Impact of adding nitrate or increasing the lipid content of two contrasting diets on blood methaemoglobin and performance of two breeds of finishing beef steers

Duthie

Rooke

Troy

et al. 2016

Adding nitrate to the diet or increasing the concentration of dietary lipid are effective strategies for reducing enteric methane emissions. This study investigated their effect on health and performance of finishing beef cattle. The experiment was a two × two × three factorial design comprising two breeds (CHX, crossbred Charolais; LU, Luing); two basal diets consisting of (g/kg dry matter (DM), forage to concentrate ratios) 520 : 480 (Mixed) or 84 : 916 (Concentrate); and three treatments: (i) control with rapeseed meal as the main protein source replaced with either (ii) calcium nitrate (18 g nitrate/kg diet DM) or (iii) rapeseed cake (RSC, increasing acid hydrolysed ether extract from 25 to 48 g/kg diet DM).
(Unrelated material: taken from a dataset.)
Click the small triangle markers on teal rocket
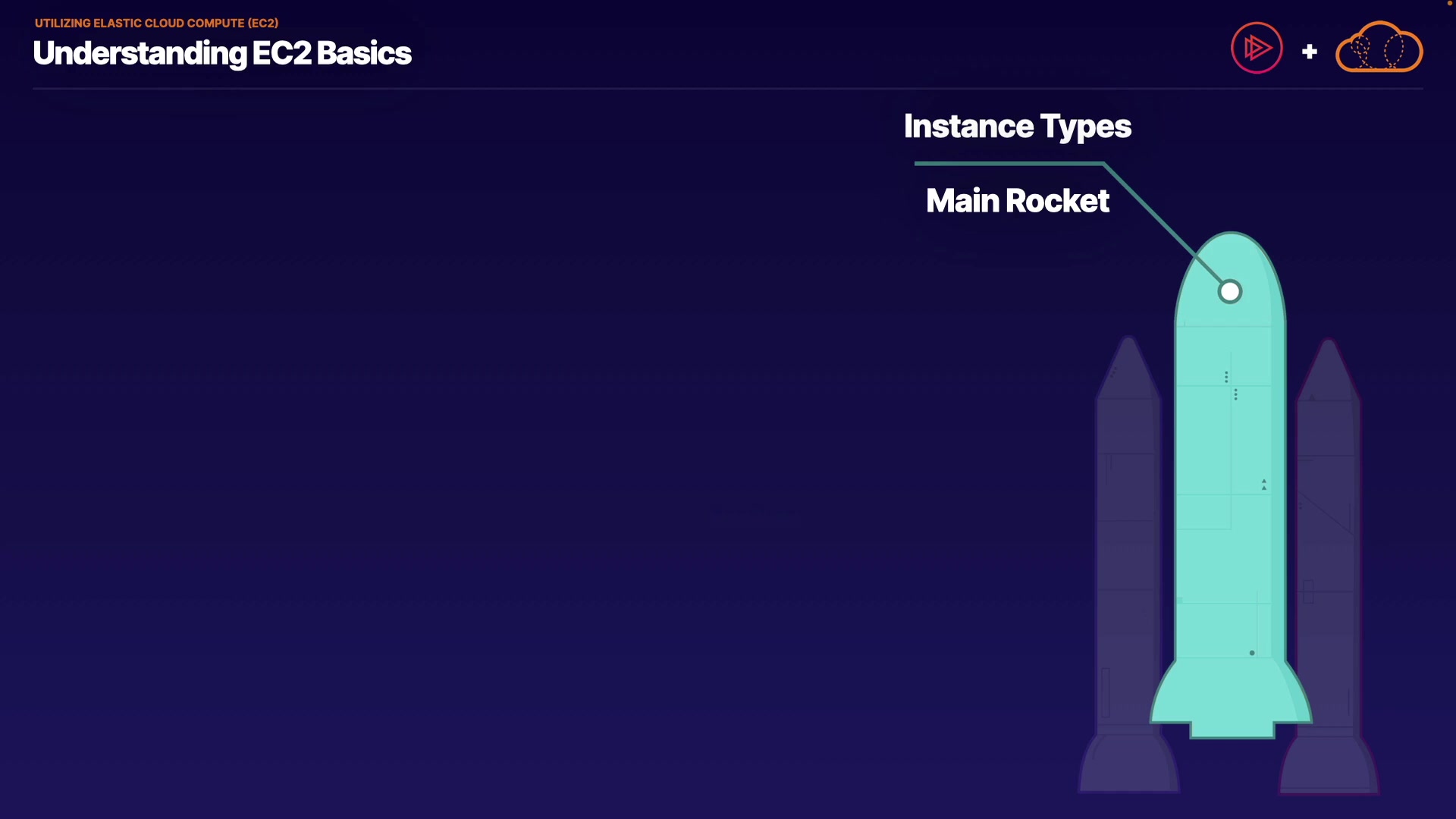 (1263, 485)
Steers (n = 84) were allocated to each of the six basal diet × treatments in equal numbers of each breed with feed offered ad libitum. Blood methaemoglobin (MetHb) concentrations (marker for nitrate poisoning) were monitored throughout the study in steers receiving nitrate. After dietary adaptation over 28 days, individual animal intake, performance and feed efficiency were recorded for a test period of 56 days. Blood MetHb concentrations were low and similar up to 14 g nitrate/kg diet DM but increased when nitrate increased to 18 g nitrate/kg diet DM ( P < 0.001). An interaction between basal diet and day ( P < 0.001) indicated that MetHb% was consistently greater in Concentrate -than Mixed-fed steers at 18 g nitrate/kg diet DM. Maximum individual MetHb% was 15.4% (of total Hb), which is lower than considered clinically significant (30%). MetHb concentrations for individual steers remained consistent across time. Concentrate-fed steers were more efficient (lower residual feed intake (RFI) values) than Mixed-fed steers ( P < 0.01), with lower dry matter intake (DMI) (kg/day) ( P < 0.001) and similar average daily gain (ADG). CHX steers were more efficient (lower RFI; P < 0.01) than LU steers with greater ADG ( P < 0.01), lower DMI (/kg BW; P < 0.01) and lower fat depth ( P < 0.001). ADG, BW or DMI did not differ across dietary treatments ( P > 0.05). Neither basal diet nor treatment affected carcass quality ( P > 0.05), but CHX steers achieved a greater killing out proportion ( P < 0.001) than LU steers. Thus, adding nitrate to the diet or increasing the level of dietary lipid through the use of cold-pressed RSC, did not adversely affect health or performance of finishing beef steers when used within the diets studied.